Last month, Google Mail started displaying an icon on emails that it can't verify as the legitimate sender. This used to be a Google Labs feature that you had to turn on yourself, but as of last month, Google rolled out an update to enable this feature for all users by default.
Why does this matter? Google Mail users will see a notice like so:
As time goes on, more and more businesses will set up their verification methods correctly and users might consider unauthenticated mail as spam, junk, or worse.
How do we set up authentication then? Our favorite mass mailing service Mailchimp has a great guide on the 3 authentication methods available today, along with a chart of support with mail providers. Mailchimp as a sender supports all 3 methods, but only if you configure your DNS. In fact, all 3 methods use DNS TXT records as the way your email provider checks for authentication.
SPF - Sender Policy Framework
SPF is the most commonly accepted means of authentication, and easiest to implement. The syntax guide is available here. All you need to do is create a TXT record for your domain (like genaro.com) with the value set as the appropriate syntax. For example, we have a webserver (genaro.com) that can send email, our primary email service (google apps for business), and our mass mailing service (mailchimp). Our SPF record value would be like so:
v=spf1 a:genaro.com include:_spf.google.com include:servers.mcsv.net ~all
- v=spf1 means this is a SPF rule
- a:genaro.com means allow the server with an A record at genaro.com (our webserver)
- include:_spf.google.com means give a pass if it is in the server list included at _spf.google.com (google mail)
- include:servers.mcsv.net means give a pass if it is in the server list included at servers.mcsv.net (mailchimp)
- ~all means anything in this list is allowed, if not then give a soft failure warning. A soft fail in gmail shows the unauthenticated message, while a hard fail (-all) may be sent directly to the spam box or blocked completely.
If you use an email server controlled by you, you will want to make use of the mx rule.
Sender ID is a method proposed by Microsoft based on SPF, but has some changes to its features. Although it is denoted with v=spf2.0, it is not actually SPF version 2, rather it was an independent project that is now obsolete. Here is an article that explains some of the key differences. The SPF working group recommends that you can use v=spf2.0/mfrom to make it similar to SPF.
v=spf2.0/mfrom,pra would actually be more secure in theory, but it requires more configuration when you send mail. In practice it has shown to create a significant amount of rejected mail.
DKIM - DomainKeys Identified Mail
DKIM was created by Yahoo and is a bit different than the two methods above, in that it uses public key encryption and also requires an authentication string to be embedded into the email header. By doing this, it verifies that it was sent by a server authorized by you, and that the message was not tampered with in transit.
It is important to note that if you implement this method, all of your mail servers have to be capable of inserting the DKIM-Signature header into all outgoing emails.
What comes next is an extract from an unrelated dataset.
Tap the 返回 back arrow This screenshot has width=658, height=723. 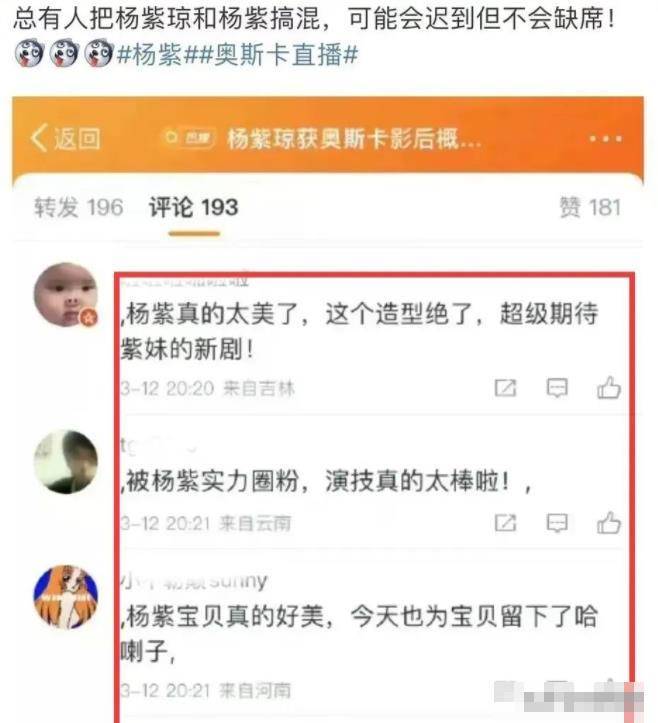point(65,138)
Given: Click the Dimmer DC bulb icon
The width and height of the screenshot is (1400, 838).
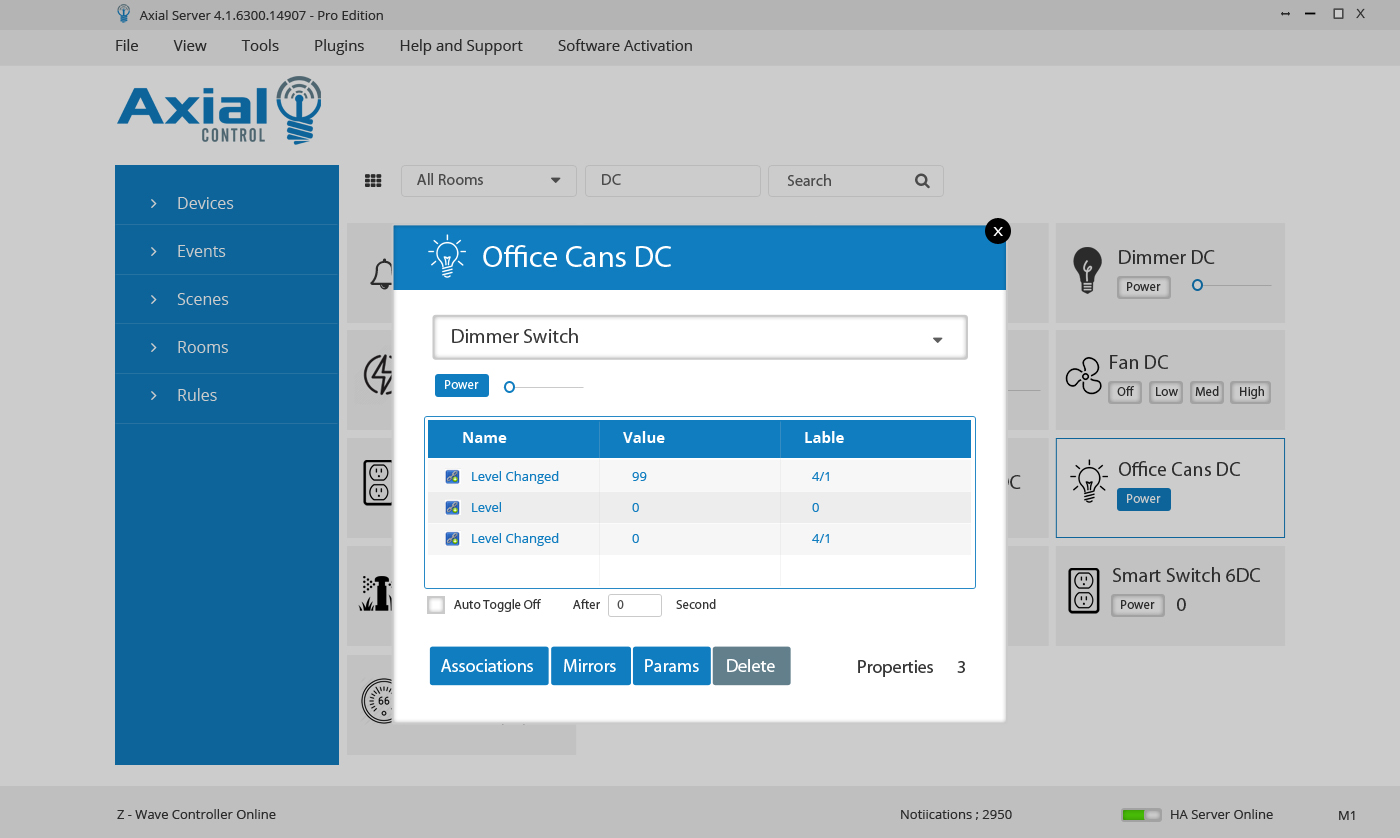Looking at the screenshot, I should point(1087,271).
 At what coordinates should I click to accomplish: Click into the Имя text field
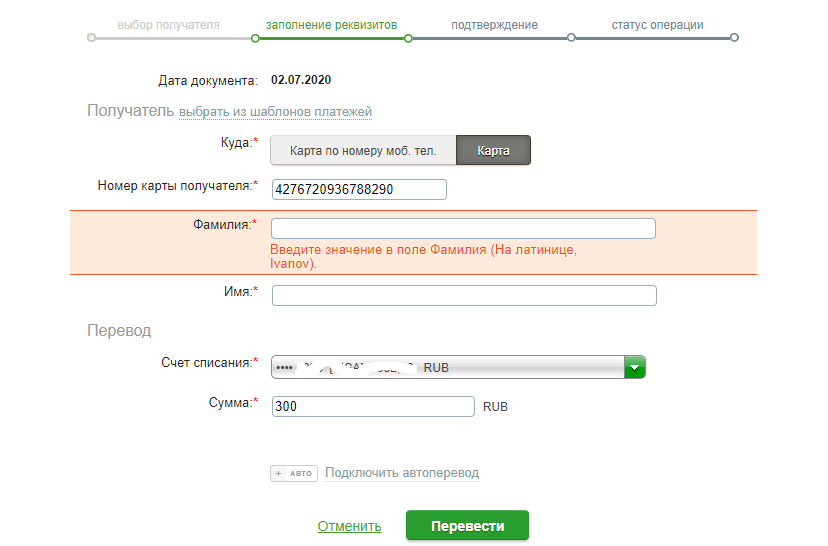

First, you need to create the public and private key pair. A typical setup uses 1024-bit RSA encryption. Some mail services have a tool to let you do this (such as google). When asked for a selector, pick a simple word to describe this key, it can be anything but remember it for later. As with all public/private keys, keep the private key safe and secure - if someone else gets a hold of it, your security is compromised.
Like SPF, you need to create a DNS TXT record that reads like this:
where yourpublickeystring is the 1024 bit public key that you generated. There should be no line breaks in the string.
On your email server side, you need to turn on DKIM so that it sends out the DKIM-Signature header. If you used it to create the key pair, it already has the information needed to do this. Otherwise, you will need to configure it, probably by providing both the private and public keys, and the selector you chose when creating the key. Again, make sure the private key is secure and only readable by the email server software.
Here is an example DKIM-Signature from the DKIM wiki page:
DKIM-Signature: v=1; a=rsa-sha256; d=example.net; s=brisbane; c=relaxed/simple; q=dns/txt; l=1234; t=1117574938; x=1118006938; h=from:to:subject:date:keywords:keywords; bh=MTIzNDU2Nzg5MDEyMzQ1Njc4OTAxMjM0NTY3ODkwMTI=; b=dzdVyOfAKCdLXdJOc9G2q8LoXSlEniSbav+yuU4zGeeruD00lszZ VoG4ZHRNiYzR
- d is the domain
- s is the selector you chose
- h is the list of header fields that are included in the header hash
- bh and b are the encrypted hashes of your email headers and email content
Email authentication is important to implement now that Google is displaying an icon for unauthenticated senders.
The easiest method to implement is SPF, and is widely accepted by many email providers.
DKIM adds an extra layer of security, but requires extra configuration on everything that sends email from your domain.